Data supplied
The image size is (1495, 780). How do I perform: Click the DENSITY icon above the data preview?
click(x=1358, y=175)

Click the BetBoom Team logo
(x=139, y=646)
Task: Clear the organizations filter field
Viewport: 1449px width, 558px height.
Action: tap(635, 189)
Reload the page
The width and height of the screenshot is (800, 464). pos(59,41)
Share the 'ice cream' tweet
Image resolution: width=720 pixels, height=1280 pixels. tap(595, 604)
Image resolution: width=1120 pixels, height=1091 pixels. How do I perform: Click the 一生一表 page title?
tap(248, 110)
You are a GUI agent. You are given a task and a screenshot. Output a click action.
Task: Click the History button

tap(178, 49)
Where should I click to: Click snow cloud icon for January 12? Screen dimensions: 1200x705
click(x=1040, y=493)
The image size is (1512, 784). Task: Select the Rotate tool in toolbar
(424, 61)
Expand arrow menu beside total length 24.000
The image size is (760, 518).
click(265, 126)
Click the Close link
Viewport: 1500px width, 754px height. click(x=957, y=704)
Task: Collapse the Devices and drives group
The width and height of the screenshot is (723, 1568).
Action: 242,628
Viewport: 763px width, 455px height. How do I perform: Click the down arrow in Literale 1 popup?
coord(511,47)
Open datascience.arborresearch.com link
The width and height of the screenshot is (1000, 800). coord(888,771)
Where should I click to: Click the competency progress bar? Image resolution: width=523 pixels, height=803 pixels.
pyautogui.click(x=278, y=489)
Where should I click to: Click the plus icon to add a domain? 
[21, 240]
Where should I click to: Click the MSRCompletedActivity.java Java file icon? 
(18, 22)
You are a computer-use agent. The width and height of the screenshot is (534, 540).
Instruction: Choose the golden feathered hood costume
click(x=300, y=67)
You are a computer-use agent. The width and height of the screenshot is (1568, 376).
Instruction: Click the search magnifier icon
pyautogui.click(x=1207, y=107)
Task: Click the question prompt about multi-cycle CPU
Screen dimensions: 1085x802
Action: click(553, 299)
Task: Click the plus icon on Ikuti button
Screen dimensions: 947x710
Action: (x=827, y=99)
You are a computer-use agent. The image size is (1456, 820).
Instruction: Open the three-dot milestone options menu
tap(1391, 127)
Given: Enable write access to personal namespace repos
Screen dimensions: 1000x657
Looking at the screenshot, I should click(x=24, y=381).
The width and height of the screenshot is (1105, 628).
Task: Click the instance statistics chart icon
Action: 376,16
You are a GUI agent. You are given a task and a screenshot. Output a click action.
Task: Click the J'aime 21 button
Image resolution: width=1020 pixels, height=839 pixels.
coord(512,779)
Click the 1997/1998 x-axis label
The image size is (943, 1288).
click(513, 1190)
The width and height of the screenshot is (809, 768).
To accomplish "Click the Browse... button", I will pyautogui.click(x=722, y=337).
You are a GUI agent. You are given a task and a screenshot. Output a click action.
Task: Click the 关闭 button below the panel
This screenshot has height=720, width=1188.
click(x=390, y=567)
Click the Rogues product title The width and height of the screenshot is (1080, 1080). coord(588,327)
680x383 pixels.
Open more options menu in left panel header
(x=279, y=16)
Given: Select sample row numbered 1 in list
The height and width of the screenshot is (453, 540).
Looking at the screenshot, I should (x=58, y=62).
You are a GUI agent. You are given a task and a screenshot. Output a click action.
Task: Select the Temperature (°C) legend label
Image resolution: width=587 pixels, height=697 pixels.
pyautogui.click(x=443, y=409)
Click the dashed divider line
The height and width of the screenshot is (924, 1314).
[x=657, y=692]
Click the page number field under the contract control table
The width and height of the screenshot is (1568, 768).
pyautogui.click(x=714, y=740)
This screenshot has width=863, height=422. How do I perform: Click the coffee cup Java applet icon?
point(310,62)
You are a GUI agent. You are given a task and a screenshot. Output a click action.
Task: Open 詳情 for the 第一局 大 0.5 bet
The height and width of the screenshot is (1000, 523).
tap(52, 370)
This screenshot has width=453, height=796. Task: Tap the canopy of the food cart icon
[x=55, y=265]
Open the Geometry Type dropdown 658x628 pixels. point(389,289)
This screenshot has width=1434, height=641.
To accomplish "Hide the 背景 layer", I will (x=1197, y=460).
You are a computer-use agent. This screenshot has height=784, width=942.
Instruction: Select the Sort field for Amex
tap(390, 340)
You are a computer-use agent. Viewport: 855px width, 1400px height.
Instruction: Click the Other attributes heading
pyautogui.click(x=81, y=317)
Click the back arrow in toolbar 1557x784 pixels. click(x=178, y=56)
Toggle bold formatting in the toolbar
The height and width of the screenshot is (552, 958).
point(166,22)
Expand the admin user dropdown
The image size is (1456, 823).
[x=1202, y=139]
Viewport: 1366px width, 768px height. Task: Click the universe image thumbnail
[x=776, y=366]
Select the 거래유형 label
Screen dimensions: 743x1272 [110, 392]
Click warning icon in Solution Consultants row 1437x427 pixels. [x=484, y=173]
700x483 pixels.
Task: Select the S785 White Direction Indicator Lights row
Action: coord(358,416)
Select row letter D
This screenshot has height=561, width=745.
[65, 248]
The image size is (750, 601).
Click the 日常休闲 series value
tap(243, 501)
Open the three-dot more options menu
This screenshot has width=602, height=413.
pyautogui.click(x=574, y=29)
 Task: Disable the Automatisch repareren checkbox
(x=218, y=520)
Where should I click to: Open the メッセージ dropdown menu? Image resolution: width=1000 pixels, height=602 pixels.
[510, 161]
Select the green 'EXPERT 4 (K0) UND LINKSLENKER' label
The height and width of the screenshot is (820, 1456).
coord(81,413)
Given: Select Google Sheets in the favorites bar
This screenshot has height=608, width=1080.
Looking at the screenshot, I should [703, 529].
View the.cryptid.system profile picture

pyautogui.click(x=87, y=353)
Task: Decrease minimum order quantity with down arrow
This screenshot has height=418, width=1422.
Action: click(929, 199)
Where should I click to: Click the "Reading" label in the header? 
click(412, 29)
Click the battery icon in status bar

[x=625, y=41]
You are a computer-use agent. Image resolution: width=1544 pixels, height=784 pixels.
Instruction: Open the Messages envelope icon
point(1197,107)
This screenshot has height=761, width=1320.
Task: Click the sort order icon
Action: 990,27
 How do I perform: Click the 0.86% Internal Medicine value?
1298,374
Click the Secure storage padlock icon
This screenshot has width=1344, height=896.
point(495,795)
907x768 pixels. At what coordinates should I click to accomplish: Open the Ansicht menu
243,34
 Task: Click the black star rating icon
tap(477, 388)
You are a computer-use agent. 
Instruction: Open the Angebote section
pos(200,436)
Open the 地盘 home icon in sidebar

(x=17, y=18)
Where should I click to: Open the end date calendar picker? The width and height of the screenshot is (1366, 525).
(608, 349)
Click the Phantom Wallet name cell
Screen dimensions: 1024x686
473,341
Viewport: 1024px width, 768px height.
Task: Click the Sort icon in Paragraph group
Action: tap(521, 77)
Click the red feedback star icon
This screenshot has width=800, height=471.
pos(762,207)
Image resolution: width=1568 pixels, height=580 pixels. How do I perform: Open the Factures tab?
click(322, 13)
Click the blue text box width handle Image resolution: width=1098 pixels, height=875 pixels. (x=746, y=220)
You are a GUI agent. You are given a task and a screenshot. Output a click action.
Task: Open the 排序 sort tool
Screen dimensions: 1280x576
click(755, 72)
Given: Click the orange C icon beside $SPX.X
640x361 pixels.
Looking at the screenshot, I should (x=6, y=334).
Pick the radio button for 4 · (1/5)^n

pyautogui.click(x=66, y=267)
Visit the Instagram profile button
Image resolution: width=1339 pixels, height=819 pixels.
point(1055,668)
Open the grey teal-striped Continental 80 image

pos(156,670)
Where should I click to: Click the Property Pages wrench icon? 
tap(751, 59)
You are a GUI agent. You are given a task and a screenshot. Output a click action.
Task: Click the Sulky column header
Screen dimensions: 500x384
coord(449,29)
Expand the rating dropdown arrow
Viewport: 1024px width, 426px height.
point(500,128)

Requirement
Please copy, exactly as written, every line in the listing above from the line with "Click warning icon" up to and including the line with "Given: Select Google".

Response
Click warning icon in Solution Consultants row 1437x427 pixels. [x=484, y=173]
700x483 pixels.
Task: Select the S785 White Direction Indicator Lights row
Action: coord(358,416)
Select row letter D
This screenshot has height=561, width=745.
[65, 248]
The image size is (750, 601).
Click the 日常休闲 series value
tap(243, 501)
Open the three-dot more options menu
This screenshot has width=602, height=413.
pyautogui.click(x=574, y=29)
 Task: Disable the Automatisch repareren checkbox
(x=218, y=520)
Where should I click to: Open the メッセージ dropdown menu? Image resolution: width=1000 pixels, height=602 pixels.
[510, 161]
Select the green 'EXPERT 4 (K0) UND LINKSLENKER' label
The height and width of the screenshot is (820, 1456).
coord(81,413)
Given: Select Google Sheets in the favorites bar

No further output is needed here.